Publié par CEMO Centre - Paris
ad a b
ad ad ad

En Libye, un échec européen

dimanche 05/janvier/2020 - 12:11
La Reference
طباعة

Editorial du « Monde ». Un désastre géopolitique est en train d’ébranler les marches méridionales de l’Europe sous le regard impuissant d’une communauté internationale – et en particulier l’Union européenne – qui a lourdement failli. Le théâtre libyen, déjà en proie à un chaos récurrent depuis 2011, menace d’exploser en une conflagration régionale aux conséquences imprévisibles pour l’aire méditerranéenne. Comme pour la crise syrienne, les fractures internes du géant d’Afrique du Nord, grosso modo divisé entre deux pouvoirs régionaux rivaux – Tripolitaine (ouest) contre Cyrénaïque (est) –, sont exploitées et approfondies par des ingérences étrangères en pleine escalade.
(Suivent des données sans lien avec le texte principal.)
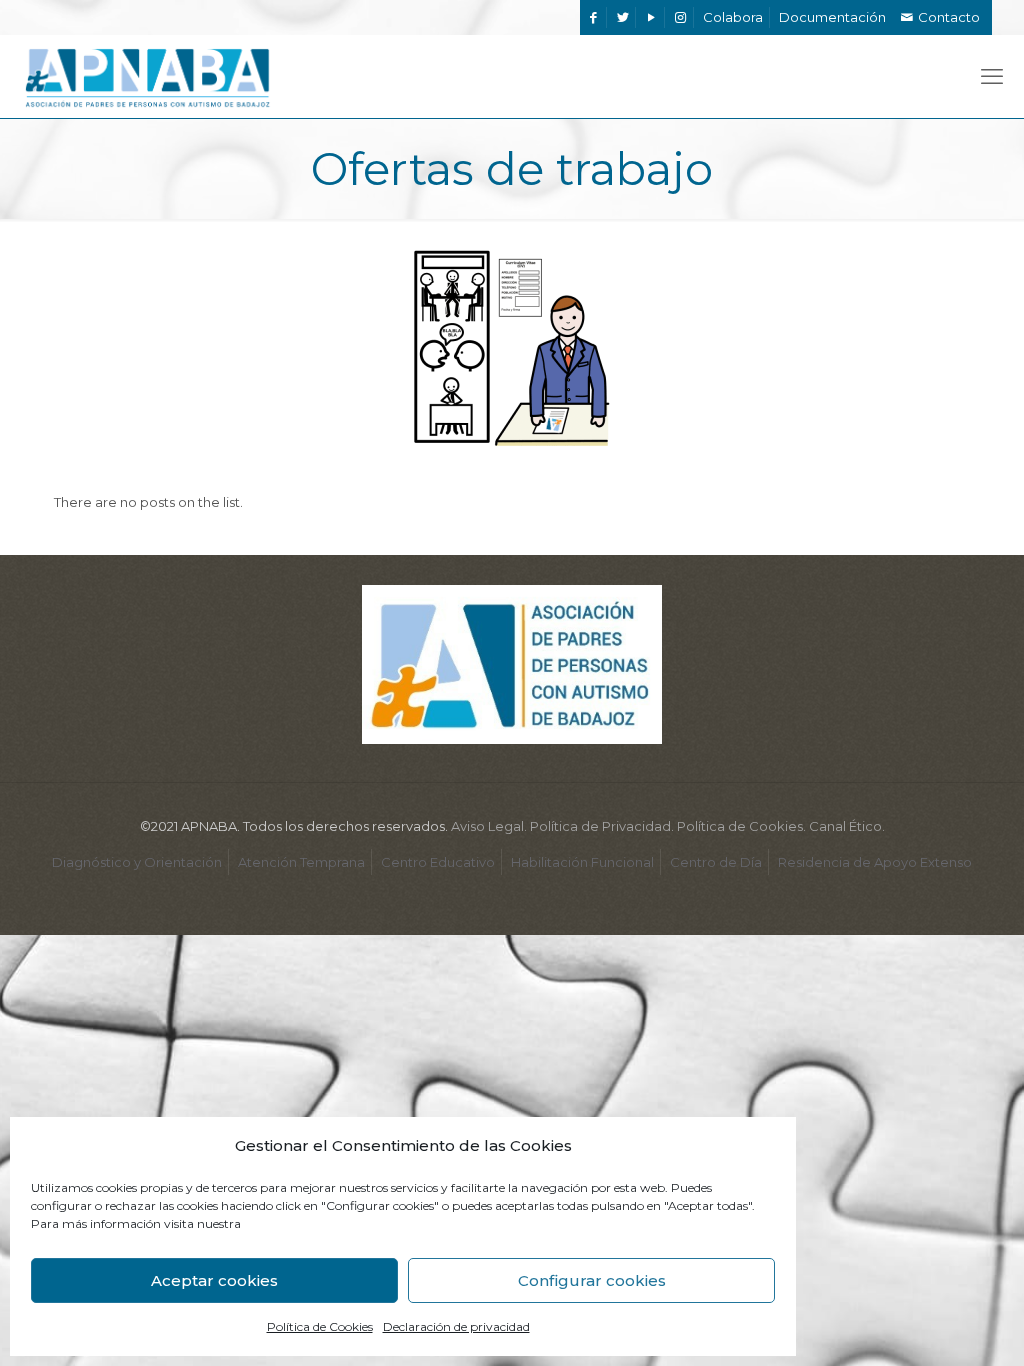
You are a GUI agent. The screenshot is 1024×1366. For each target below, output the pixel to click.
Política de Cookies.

L’un des protagonistes de cette internationalisation du conflit libyen est la Turquie de Recep Tayyip Erdogan, qui conjugue sa dérive autoritaire avec une tentation expansionniste en Méditerranée orientale de plus en plus affirmée. Le chef d’Etat turc a multiplié ces derniers jours les déclarations martiales sur la Libye, menaçant de dépêcher des troupes à la rescousse du gouvernement d’accord national (GAN) de Faïez Sarraj, basé à Tripoli. Déjà, des informations plausibles font état de l’acheminement vers Tripoli de miliciens syriens proturcs, prélude à un possible envoi de troupes d’Ankara en janvier.

La Turquie affirme qu’elle ne fait que voler au secours d’un gouvernement reconnu par la communauté internationale, mais livré à lui-même, face à l’assaut déclenché contre Tripoli par le maréchal dissident Khalifa Haftar, l’« homme fort » de l’Est libyen, basé à Benghazi. De fait, l’offre de services d’Erdogan aux autorités de Tripoli répond au soutien militaire étranger massif dont bénéficie déjà Haftar. 

Lucide sur les responsabilités

Il faut sonner l’alarme face à cette poudrière qu’est devenue la Libye. La spirale des ingérences étrangères menace non seulement les équilibres maritimes en Méditerranée orientale, mais aussi la stabilité de l’Afrique du Nord et du Sahel. Il faut être lucide sur les responsabilités.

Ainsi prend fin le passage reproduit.